In Zug gibt es kein Hundegesetz. Ein entsprechender Vorschlag wurde vom Kantonsparlament im Jahr 2015 versenkt. Insbesondere FDP, SVP und GLP sprachen sich damals gegen die Vorlage aus. Es ist also heute auf Kantonsebene weder geregelt, wann, wo oder dass Hunde generell an der Leine geführt werden müssen, noch wird der Besuch eines Hundekurses vorgeschrieben. Zudem kennt der Kanton keine Liste verbotener Hunde, wie etwa der Kanton Zürich. In einigen Zuger Gemeinden gibt es jedoch ein Hundereglement. Die obligatorischen Sachkundenachweise (SNK) für Hundehalter wurden 2016 vom Nationalrat aufgehoben.

Fragt sich: Ist es aufgrund der Zunahme von Vorfällen an der Zeit, politisch erneut über ein Hundegesetz nachzudenken? zentralplus hat die Fraktionschefs des Kantonsrats nach ihrer Haltung zum Thema befragt.

Der «Flickenteppich» im Kanton passt den Fraktionschefs nicht

Mitte-Fraktionschef Fabio Iten hat eine klare Haltung zum Thema Hundegesetz: «Ich persönlich bedaure die Ablehnung des Hundegesetzes vor acht Jahren. Denn aktuell herrscht ein Flickenteppich innerhalb des Kantons Zug. Jede Gemeinde erlässt eigene oder keine Vorschriften, was unnötig, kompliziert und verwirrlich ist.» Iten findet, dass eine gewisse Grundsatzregelung über den gesamten Kanton bestehen sollte. Er würde deshalb eine erneute Diskussion über das Hundereglement begrüssen.

Auch FDP-Fraktionschef Michael Arnold hat Mühe mit dem «Flickenteppich», der im Kanton Zug vorherrscht.

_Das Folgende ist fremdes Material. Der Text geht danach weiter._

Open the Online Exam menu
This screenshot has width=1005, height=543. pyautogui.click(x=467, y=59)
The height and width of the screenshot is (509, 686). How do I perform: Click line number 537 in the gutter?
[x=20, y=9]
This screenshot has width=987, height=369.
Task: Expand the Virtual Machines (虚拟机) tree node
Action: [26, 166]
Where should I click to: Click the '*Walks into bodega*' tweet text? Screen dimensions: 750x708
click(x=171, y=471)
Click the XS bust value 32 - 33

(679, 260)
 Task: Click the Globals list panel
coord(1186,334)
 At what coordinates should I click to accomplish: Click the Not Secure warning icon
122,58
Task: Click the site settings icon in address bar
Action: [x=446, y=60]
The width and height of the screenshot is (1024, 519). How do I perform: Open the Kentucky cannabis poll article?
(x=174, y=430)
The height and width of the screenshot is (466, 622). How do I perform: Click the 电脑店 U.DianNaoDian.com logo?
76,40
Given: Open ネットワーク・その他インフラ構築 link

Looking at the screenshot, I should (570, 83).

Er könnte sich vorstellen, dass die Regelungen unter Absprache der Gemeinden oder auf Stufe Kanton vereinheitlicht würden.

In der SP sei man sich «nach wie vor» nicht einig über das Thema, erklärt Fraktionschef Beat Iten nach einer kurzen Fraktionsumfrage dazu: «Grundsätzlich können wir uns die erneute Prüfung und Einführung eines Hundegesetzes vorstellen.» Der Schwerpunkt müsste dabei gemäss Iten auf eine Schulung der Hundehalterinnen gelegt werden, denn «das Problem liegt zumeist bei diesen und nicht bei den Hunden».

Weiter sähe es die SP als sinnvoll, mittels kantonalem Gesetz die Leinenpflicht für den ganzen Kanton zu vereinheitlichen. Aber: «Wir befürworten nicht unbedingt eine vollständige Leinenpflicht», eine solche mache für die SP jedoch auf öffentlichen Anlagen sowie saisonal zu bestimmten Zeiten und an speziellen Orten, etwa im Wald, zum Schutz anderer Tiere Sinn.

Parteien würden Diskussion begrüssen

Die Alternative – die Grünen (ALG) war die einzige Partei, welche sich vor acht Jahren geschlossen für ein Hundegesetz aussprach. Dies tut sie noch immer. Fraktionschefin Tabea Zimmermann-Gibson gibt jedoch zu bedenken: «Ob sich im Kantonsrat die grundsätzlichen Meinungen zu einem Hundegesetz seither geändert haben, bezweifle ich, und ohne dies wäre eine erneute Diskussion eines Hundegesetzes nicht zielführend.»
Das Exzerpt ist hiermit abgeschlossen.